= Roseau Municipal Airport =

Airport in United States of America

Roseau Municipal Airport Rudy Billberg Field is a public and general transportation airport 2 mi east of Roseau, Minnesota, city limits on Minnesota State Highway 11. The airport has a single paved runway 16/34 (4401 × 75 ft) as well as a grass strip 06/24 (2505 × 250 ft).

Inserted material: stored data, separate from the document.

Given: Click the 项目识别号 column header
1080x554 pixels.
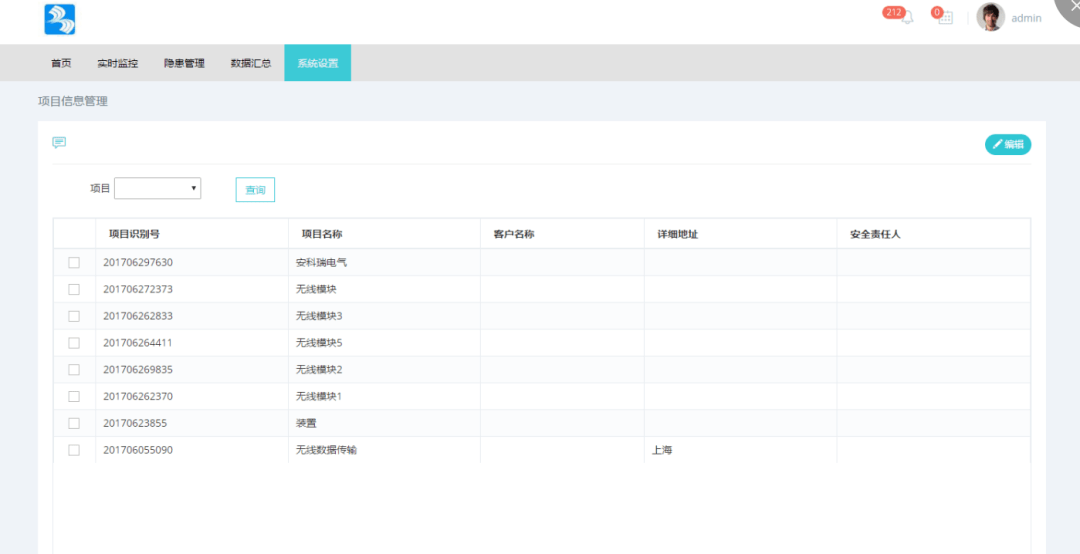Looking at the screenshot, I should 134,234.
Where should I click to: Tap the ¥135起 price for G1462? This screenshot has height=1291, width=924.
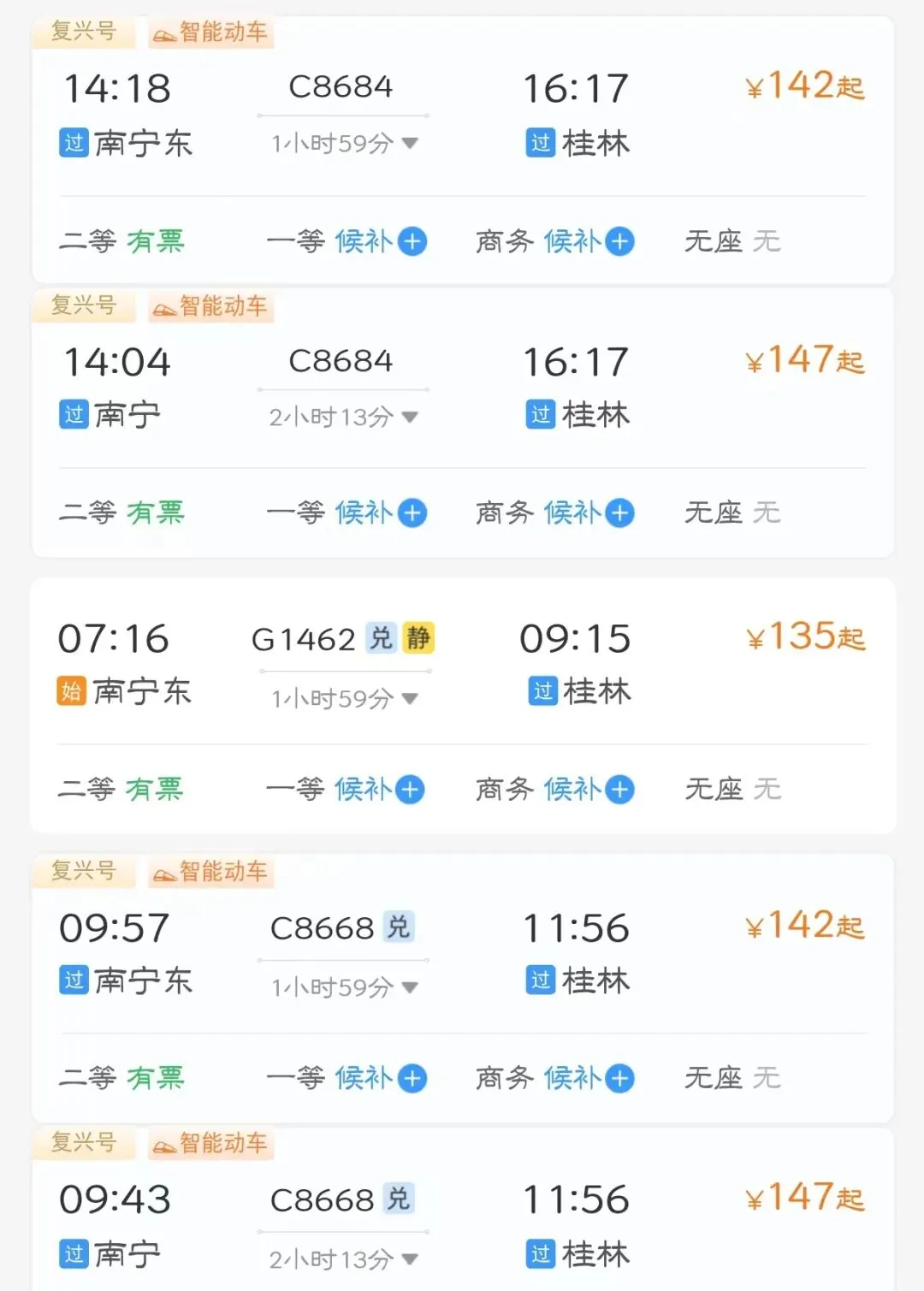(806, 637)
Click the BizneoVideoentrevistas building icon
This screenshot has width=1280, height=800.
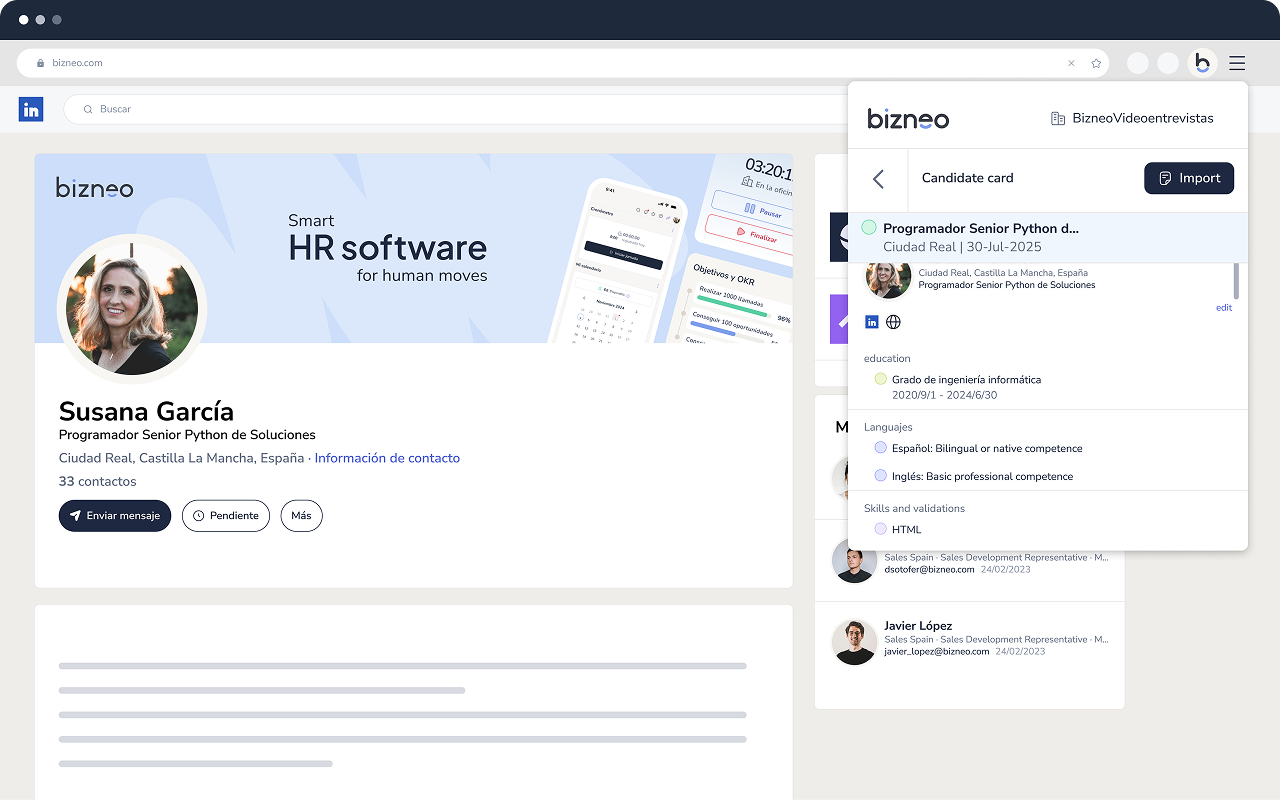[x=1057, y=117]
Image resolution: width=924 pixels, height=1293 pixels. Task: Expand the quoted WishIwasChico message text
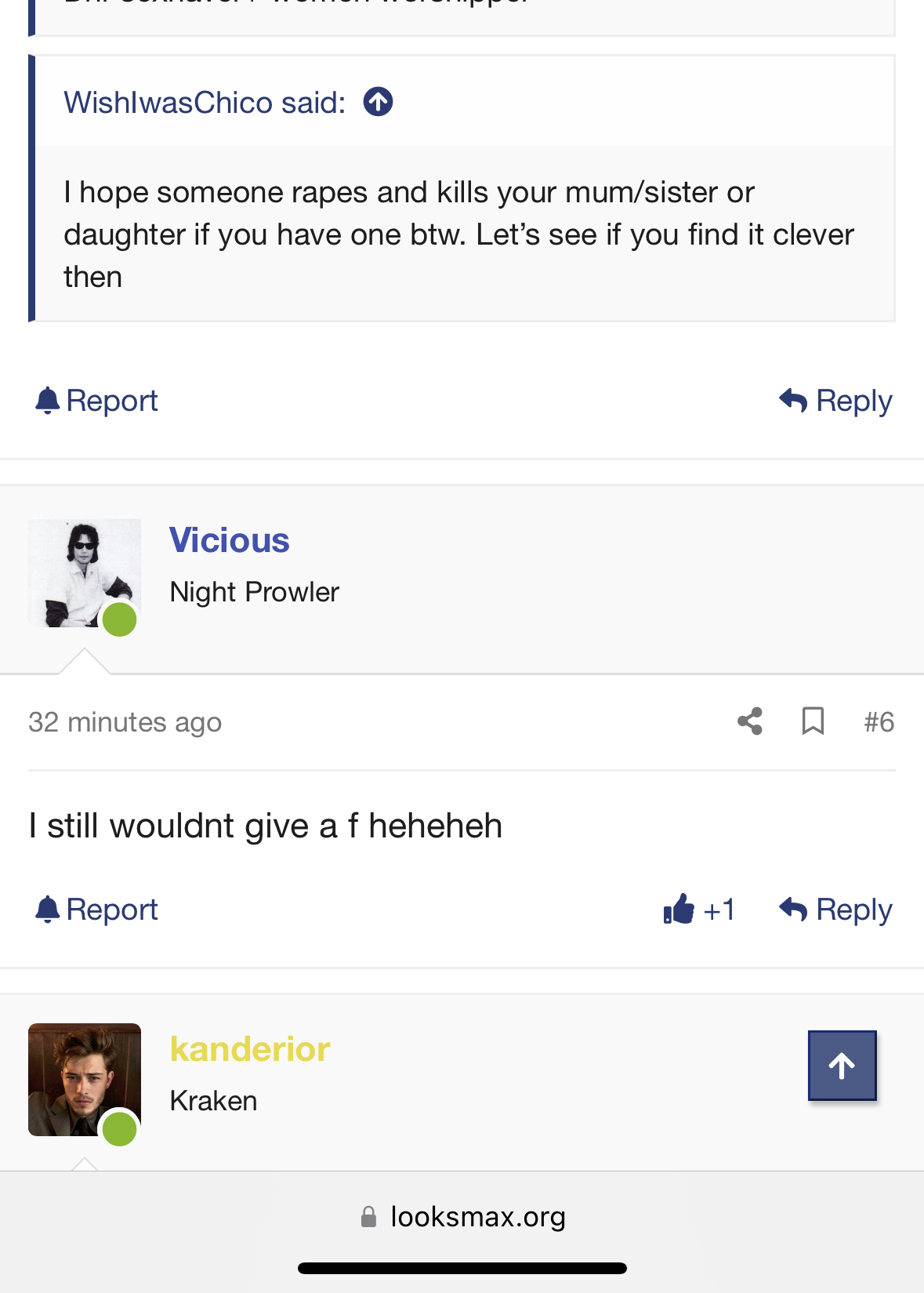click(x=458, y=234)
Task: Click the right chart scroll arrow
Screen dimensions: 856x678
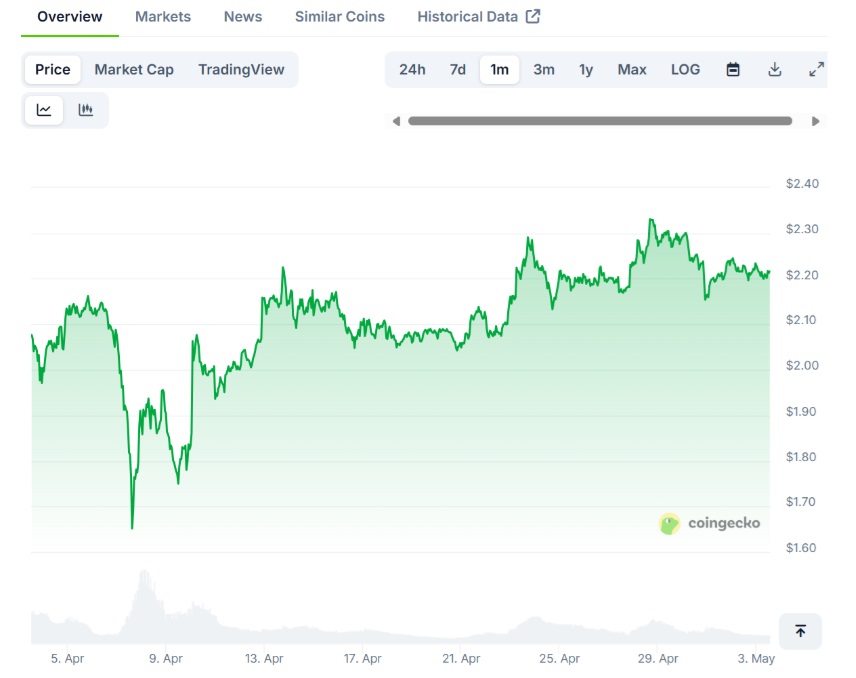Action: [815, 120]
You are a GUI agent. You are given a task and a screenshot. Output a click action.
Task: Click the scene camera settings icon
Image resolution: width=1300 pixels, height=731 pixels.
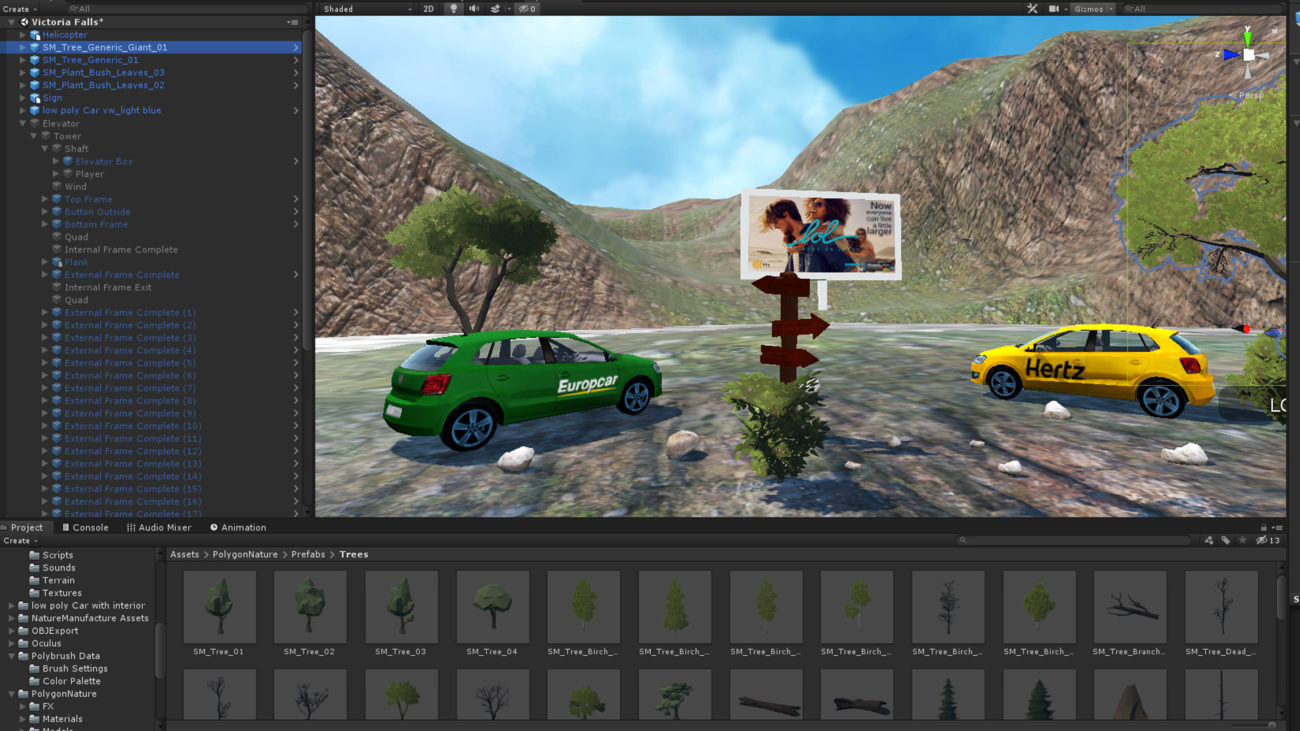click(x=1053, y=9)
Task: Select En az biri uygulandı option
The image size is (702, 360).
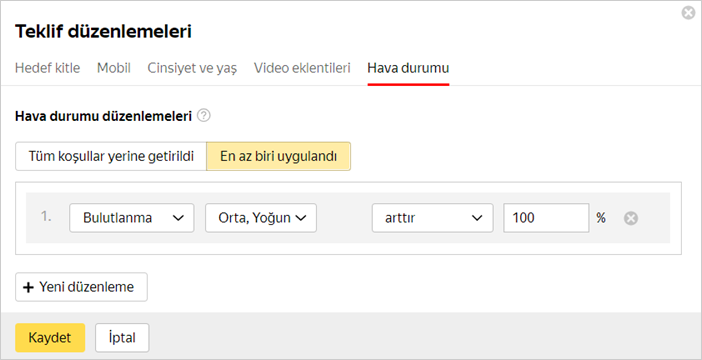Action: click(278, 156)
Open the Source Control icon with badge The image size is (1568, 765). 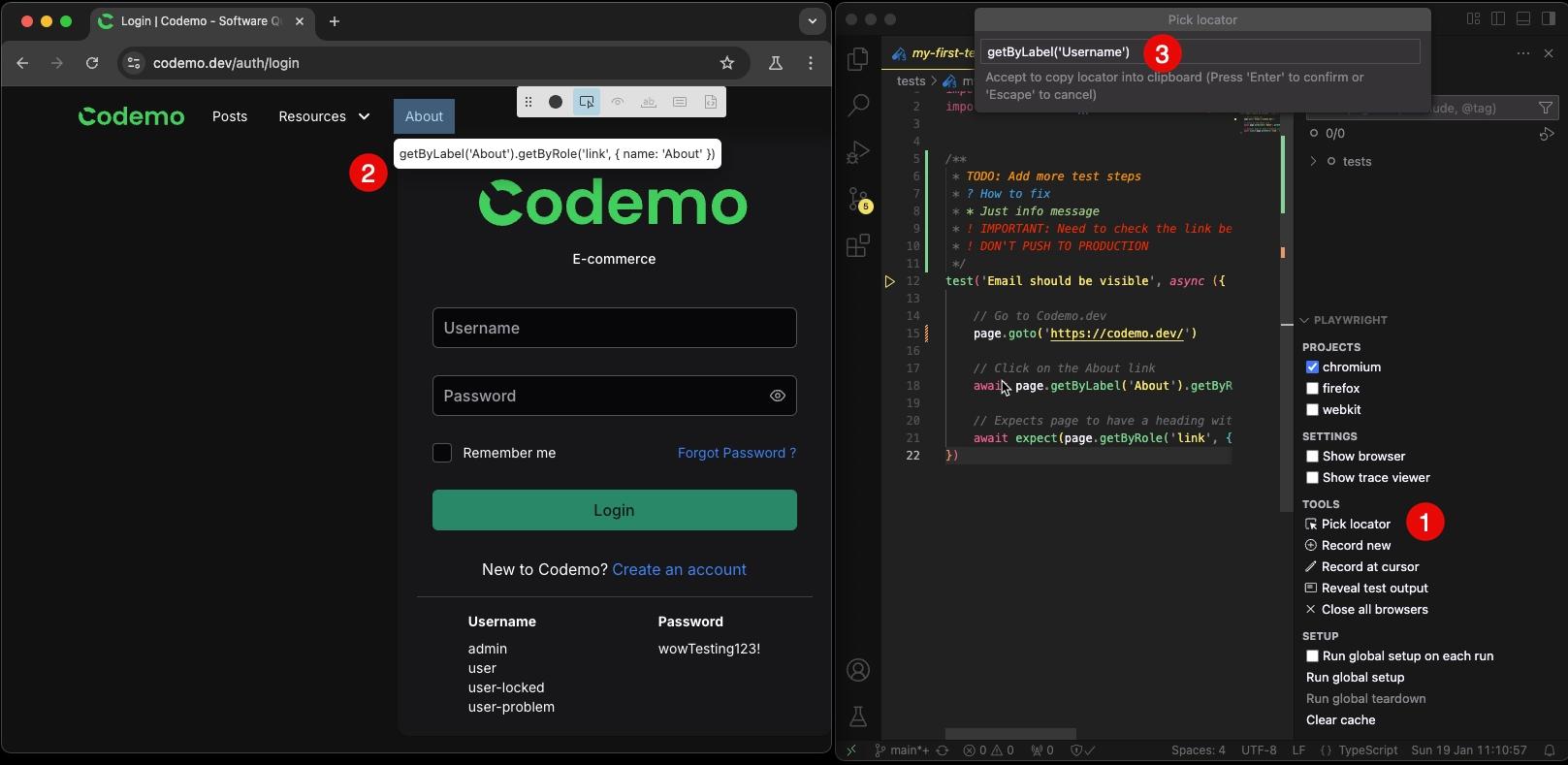(859, 200)
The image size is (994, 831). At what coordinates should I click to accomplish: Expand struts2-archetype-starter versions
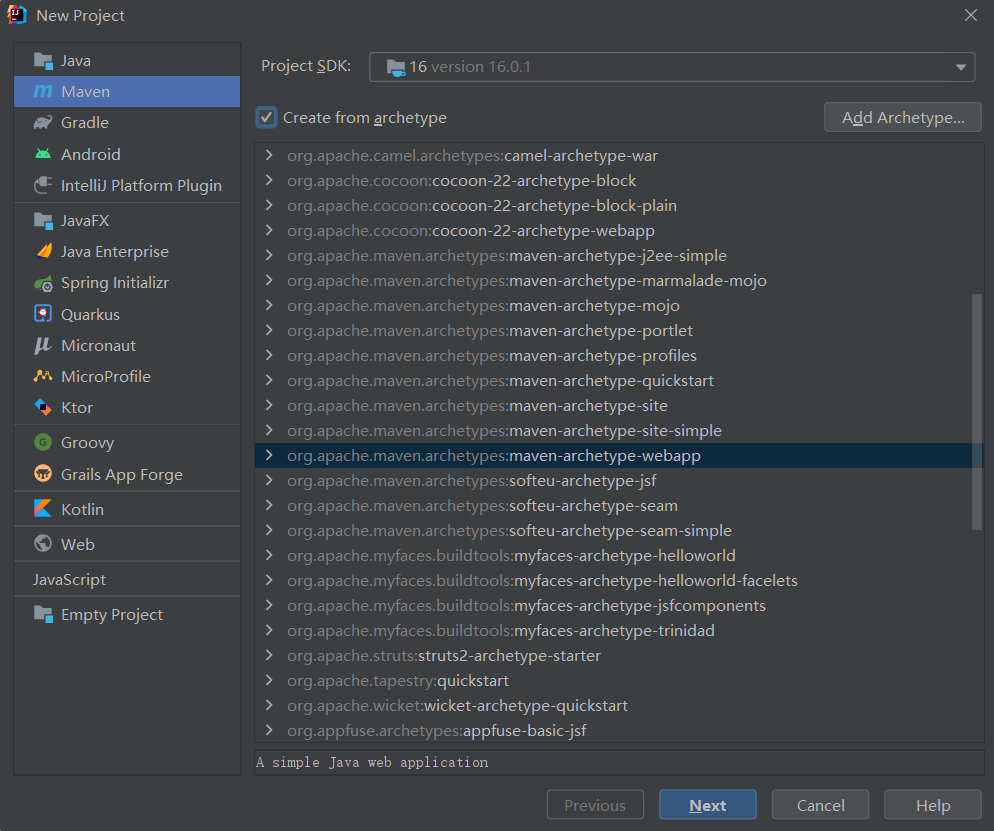[268, 656]
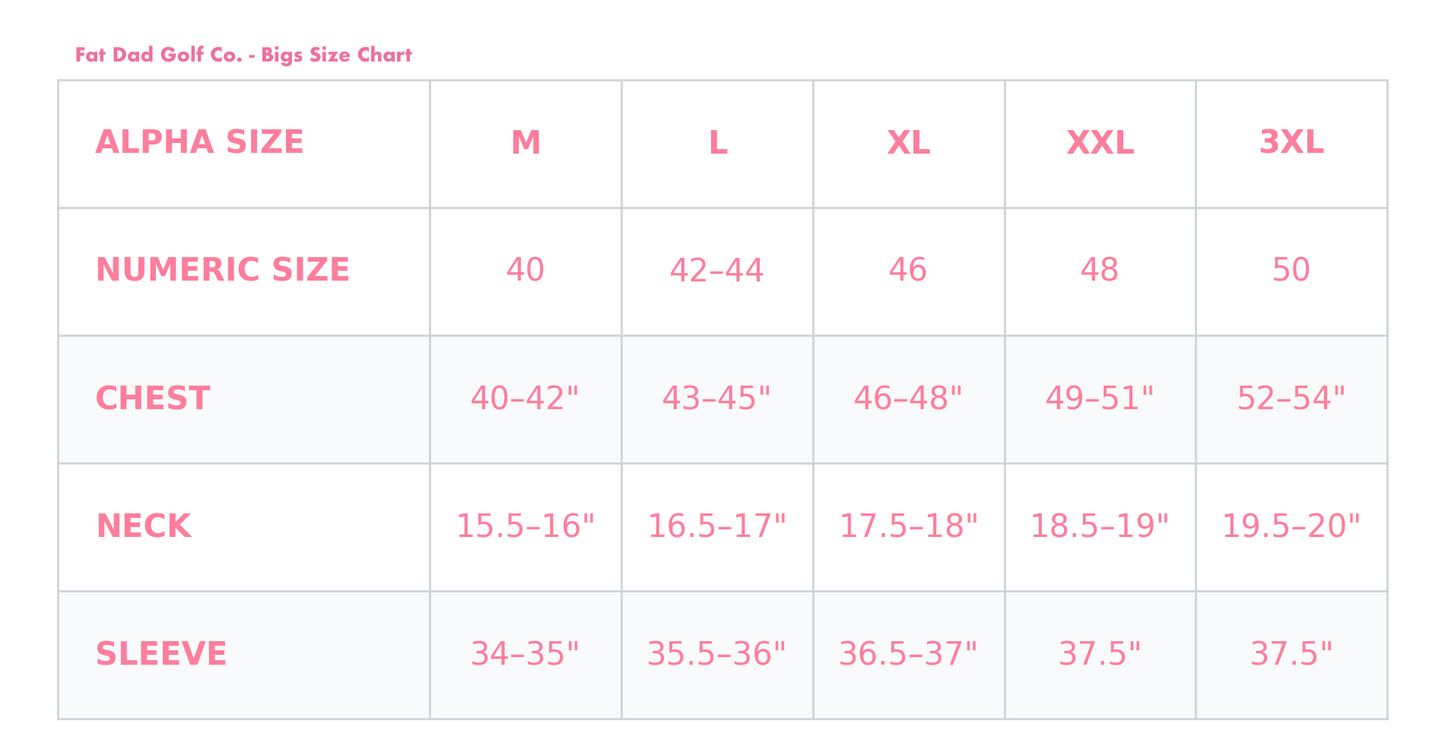
Task: Select the neck 18.5–19" cell
Action: point(1100,526)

As of October 21, 2015, local residents were given access to the Valley Med Flight network. Residents seeking immediate emergency care within 150 mi of the airport can use the air ambulance service.

==History==
State records show the original Roseau Airport was graded and lighted in 1947. In 1962, the airport was relocated to its current site. According to FAA records ROX was activated in September 1962 for civil public use which corresponds to the time the runway and apron were paved. The airport was originally constructed with a paved and lighted 3700 ft runway to serve the community. The runway was extended by 200 ft in 1975 and extended further to 4400 ft in 1990.

In 1999, the airport was renamed Roseau Municipal Airport/Rudy Billberg Field. Rudy Billberg was a Roseau native and a 1998 inductee to the Minnesota Aviation Hall of Fame. Billberg, a commercial pilot and outdoorsman, was one of the state's first flight examiners. He flew commercially for 40 years in Minnesota and Alaska. He was a Northwest Airlines captain and flew B-25 air fire tankers in Alaska. Billberg died in 2007.

The airport received about $488,000 in federal funding to improve the taxiway areas in 2011.